Long-term consequences

  • Damage to the nerves (diabetic neuropathy)
  • Erection problems
  • Eye problems, including diabetic retinopathy, retinal detachment, glaucoma and cataracts.
  • Diabetic foot
  • Infections of the skin, female genital tract and urinary tract.
  • Kidney disease (diabetic nephropathy)
  • Stroke
  • Diabetic angiopathy

Prevalence in Puerto Rico

  • In Puerto Rico, diabetes is the third leading cause of death after heart disease and cancer.
  • In the United States, about 29.1 million people suffer from diabetes, according to the American Diabetes Association. However, in Puerto Rico the prevalence is almost double (14.9%), which predominates more among women.
  • Data collected by the Surveillance System show that from the total number of diabetic patients, 18% have heart conditions where 15% have suffered a heart attack and 5.8% have suffered a stroke.
  • It was also reflected that 60% of adults suffer from hypertension and 8 out of 10 people with diabetes have high cholesterol.
  • 43% are obese, while 36% of patients are overweight.
  • In type 1 diabetes, the prevalence is 10% of the adult population, but there are only 10 endocrinologists on the island to treat them. Therefore, the treatment is extended since patients have to wait between 6 months and 1 year for an appointment.
  • Approximately 200 new pediatric cases are diagnosed annually in Puerto Rico, according to data from the Pediatric Diabetes Foundation.

What can I do?

  • Education: type 1 diabetes involves an insufficiency in the production of insulin, therefore the patient has no restrictions on the consumption of food (including sweets) as long as the amount of insulin needed to cover them is injected. It is always recommended a balanced diet to avoid other long-term risks but that does not mean that you cannot leave it from time to time.
  • Early detection: require blood tests as part of the requirements for children and young people during a general examination when visiting the pediatrician. A blood sugar test with a glucometer or presence of glucose in urine with a strip is a simple way to detect any abnormality. Do not accept a diagnosis of a viral disease when it is possible to be diabetes. Remember that a simple drop of blood can prevent other complications.
  • Do not support ads or deceptive programs: medical conditions are often used as a mocking method to attract followers. Announcements stating that the consumption of certain foods can cause diabetes are not correct; remember that children with type 1 diabetes are spectators. Learn to differentiate among the different types of diabetes.

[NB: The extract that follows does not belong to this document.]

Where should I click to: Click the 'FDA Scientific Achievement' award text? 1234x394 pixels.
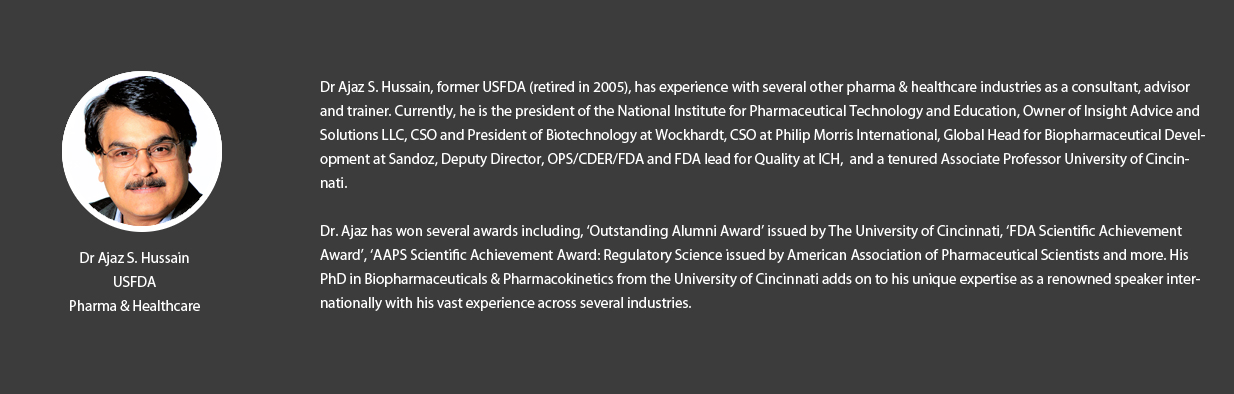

Remember, type 1 diabetes cannot be prevented and there is no way to predict who will acquire it. Living with diabetes is a challenge because it involves changes in lifestyle, diet and physical activity. You acquire new routines, mostly, by medical procedures that can be painful or tedious. Many times those around the diabetic patient assure that the individual is not "different", however, it is. Recognizing those differences, without emphasizing them, can lead to a better emotional and social adjustment.